[Haskell-cafe] Re: Hmm, what license to use?

Simon Marlow simonmarhaskell at gmail.com
Fri Oct 3 07:59:30 EDT 2008


Magnus Therning wrote:
> On Wed, Oct 1, 2008 at 6:03 PM, Simon Marlow <simonmarhaskell at gmail.com> wrote:
> [..]
>> Dynamic linking doesn't solve all the problems, we still have the problem
>> that GHC does a lot of cross-module inlining, regardless of whether dynamic
>> linking is used.  However, I really would like to have a way to have
>> complete control over what is exposed across a package boundary.  We need
>> this not just for licensing reasons, but also for making a dynamic library
>> with a fixed ABI, so it can be upgraded later.
> 
> I have a really hard time following this.  Are you seriously saying
> that GHC is inlining code from modules _and_ link dynamically at the
> same time.  That seems like a remarkably strange thing to do, or maybe
> I'm just missing something.

That's exactly what would happen, if we shipped dynamic linking support 
with GHC as it stands.  It's just a linking mechanism, an alternative to 
static linking, and has no impact on the amount or nature of 
inter-module optimisation that GHC does.

> My understanding from another thread on here was that dynamic linking
> isn't working reliably, not even on Windows, where it once was
> supported.  It has never worked on any other platform.

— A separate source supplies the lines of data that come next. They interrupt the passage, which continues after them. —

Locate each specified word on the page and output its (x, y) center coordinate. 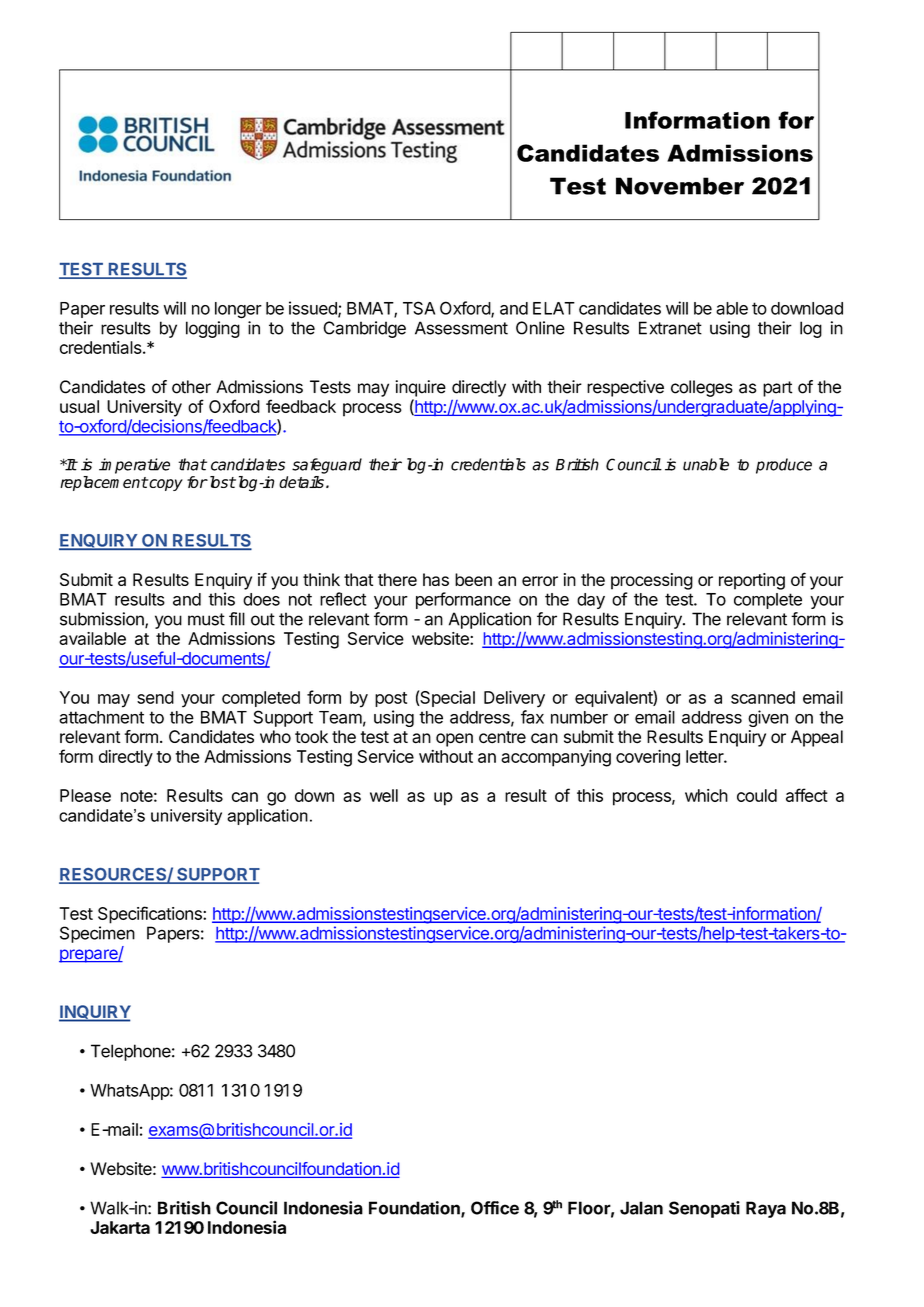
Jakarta (120, 1227)
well (384, 795)
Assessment (461, 328)
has (436, 579)
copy (165, 485)
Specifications (151, 915)
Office (495, 1208)
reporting (752, 581)
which (706, 795)
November (680, 186)
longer (238, 310)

The fundamental mechanisms are working on {x86, x86-64, PPC, PPC64} / 
{Linux, OS X, Windows} and possibly other OSs.  However right now you 
need a few small patches to the source tree to get it to build.  Most of 
the unresolved issues are around how to construct binary installs, and 
how executables will find their libraries when the run (e.g. if you 
install GHC privately in your home directory).